A Crime Not Worth Solving

 

 

Rating: ½  out of 4 stars

 

 

By Abigail Hernandez

Staff Writer

 

What promised to be an interesting story of two star-crossed lovers entangled in human trafficking and organized crime, turned out to be an anticlimactic read in Connor Fleming III’s novel What A Difference A Day Makes

 

Trying to pinpoint where Fleming went wrong with his first novel is difficult. It could be the story that fell flat or simply Fleming’s writing style. The most criminal thing about this book was actually his complete lack of proper grammar. At first readers may be able to overlook a misplaced comma, or a forgotten question mark at the end of a question, but punctuation mark errors occur so often throughout every page it is impossible to pass them off as overlooked mistakes. 

 

Another constant mistake, though thankfully not as often as the punctuation errors, was the change from past tense to present tense within the same sentence. Even worse was when Fleming would switch pronouns from “they” to “our” within the same sentence and end up including himself in the story. If the basics of writing can’t be followed how are readers supposed to expect his stories will be well written?

 

Aside from the improperly placed periods, Fleming’s book also lacked dialogue. The book consists of “he said” and “she said’s” throughout. There is not a single page of actual direct dialogue between two characters. In a story supposedly full of unique, colorful characters, dialogue was severely needed to help flesh them out by providing examples of how they interacted with others and show how they differed from other stereotypical mobster characters. Instead, readers are left with blocks of paragraphs that go through entire conversations paraphrased between two stale characters. 

 

Direct dialogue would’ve also helped Fleming cut some of the excess from his book.
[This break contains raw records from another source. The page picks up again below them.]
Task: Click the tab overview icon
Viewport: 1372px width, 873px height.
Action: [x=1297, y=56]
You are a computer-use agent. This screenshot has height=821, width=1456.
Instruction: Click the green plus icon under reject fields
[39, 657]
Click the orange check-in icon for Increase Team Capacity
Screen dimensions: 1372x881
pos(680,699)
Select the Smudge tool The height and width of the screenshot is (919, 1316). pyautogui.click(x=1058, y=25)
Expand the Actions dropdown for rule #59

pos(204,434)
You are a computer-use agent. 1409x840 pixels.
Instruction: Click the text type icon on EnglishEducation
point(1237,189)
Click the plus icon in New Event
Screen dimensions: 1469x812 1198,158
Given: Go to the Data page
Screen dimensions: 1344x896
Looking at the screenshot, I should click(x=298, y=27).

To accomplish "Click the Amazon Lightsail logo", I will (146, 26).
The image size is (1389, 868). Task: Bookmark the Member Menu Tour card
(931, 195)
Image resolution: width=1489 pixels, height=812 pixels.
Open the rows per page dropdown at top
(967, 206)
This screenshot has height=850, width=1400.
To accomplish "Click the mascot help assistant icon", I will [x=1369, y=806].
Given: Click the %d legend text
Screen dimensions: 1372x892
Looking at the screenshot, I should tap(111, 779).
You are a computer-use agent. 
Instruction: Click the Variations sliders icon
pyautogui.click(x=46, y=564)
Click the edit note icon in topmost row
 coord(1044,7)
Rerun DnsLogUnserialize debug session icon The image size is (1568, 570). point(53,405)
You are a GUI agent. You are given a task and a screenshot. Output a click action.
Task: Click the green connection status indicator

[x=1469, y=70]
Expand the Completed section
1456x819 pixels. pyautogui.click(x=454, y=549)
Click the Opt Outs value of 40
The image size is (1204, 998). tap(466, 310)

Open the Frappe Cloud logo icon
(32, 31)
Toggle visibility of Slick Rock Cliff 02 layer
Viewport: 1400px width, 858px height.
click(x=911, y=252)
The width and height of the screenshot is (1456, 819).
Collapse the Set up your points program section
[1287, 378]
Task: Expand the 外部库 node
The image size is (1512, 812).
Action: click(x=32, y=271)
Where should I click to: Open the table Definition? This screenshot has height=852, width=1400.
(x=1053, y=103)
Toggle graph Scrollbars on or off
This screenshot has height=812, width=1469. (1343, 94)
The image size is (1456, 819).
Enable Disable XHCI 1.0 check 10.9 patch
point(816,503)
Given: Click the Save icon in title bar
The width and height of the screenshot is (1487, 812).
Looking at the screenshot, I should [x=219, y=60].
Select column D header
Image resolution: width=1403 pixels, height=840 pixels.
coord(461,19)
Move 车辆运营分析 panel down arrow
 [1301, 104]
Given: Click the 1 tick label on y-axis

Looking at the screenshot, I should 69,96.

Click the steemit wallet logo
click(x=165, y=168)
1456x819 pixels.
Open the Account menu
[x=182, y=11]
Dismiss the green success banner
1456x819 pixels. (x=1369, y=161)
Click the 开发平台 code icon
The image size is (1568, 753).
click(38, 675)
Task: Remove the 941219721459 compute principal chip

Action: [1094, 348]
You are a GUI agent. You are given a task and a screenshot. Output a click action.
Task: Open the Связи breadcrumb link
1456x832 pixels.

It is understandable that as a new writer, eager to illustrate the entire world he has created, Fleming wanted to share all his characters’ unique backgrounds, however giving a history of characters only mentioned once in the novel was unnecessary and irrelevant to the story that already dragged. There isn’t an action in this crime story until halfway into the book, and even then it is all poorly written and ends so soon it takes a re-read to understand what happened, making it a chore to read.

 

Overall, the problem lies mostly within its plot and characters. One of the worst characters of the entire book was the impossibly perfect main character, Donny O’Mara. O’Mara is well loved by every single person, has an abundant amount of cash to spend without worries, is incredibly smart, and manages to get away with everything with absolutely no consequences–in short, the character is flawless, except that maybe he is such a grandma’s boy. Not only is this impossible to believe, it is also boring to read. 

 

It’s hard for readers to get into the heart of the action that surrounds the almighty O’Mara who helps a stranger (Anna) escape from being a victim of human trafficking and puts his criminal job at risk by doing so. It initially sounds romantically dangerous, but once he returns to the scene of the crime at the burlesque club, everything is fine and Anna’s disappearance from the club doesn’t seem to be a problem at all. The entire conflict becomes seemingly useless. However, Fleming still wrote of O’Mara’s “struggle” to escape from the crime-filled lifestyle and disappear to live with the “love of his life” Anna. 

 

Fleming describes his first novel as a love story, however the love aspect of this book is written so horribly it makes the action sequences seem like literary works. Readers shouldn’t be told that a couple is in love, they should be shown through the characters’ actions and dialogue, or at the very least descriptive detail. Instead, important events like a first kiss or a marriage proposal are literally written with such an indifferent, unenthusiastic tone, that a reader cannot root for the two characters’ relationship. The fact that the couple doesn’t even know each other, and spends more time apart than together doesn’t help readers believe they are truly soul mates either.

 

The final chapter in Fleming’s book consisted of every single character’s (even those mentioned once!) happy, or not so happy, ending. Fleming’s self-proclaimed unique story was as basic as any other. The bad guys got what they deserved while the protagonist got away to live happily ever after.

 

Even the biggest protestor of the Twilight series would agree that the vampire romance series is a literary masterpiece in comparison to this novel. With a plot that has so much potential, What A Difference A Day Makes requires serious editing and revision before recommendation to others.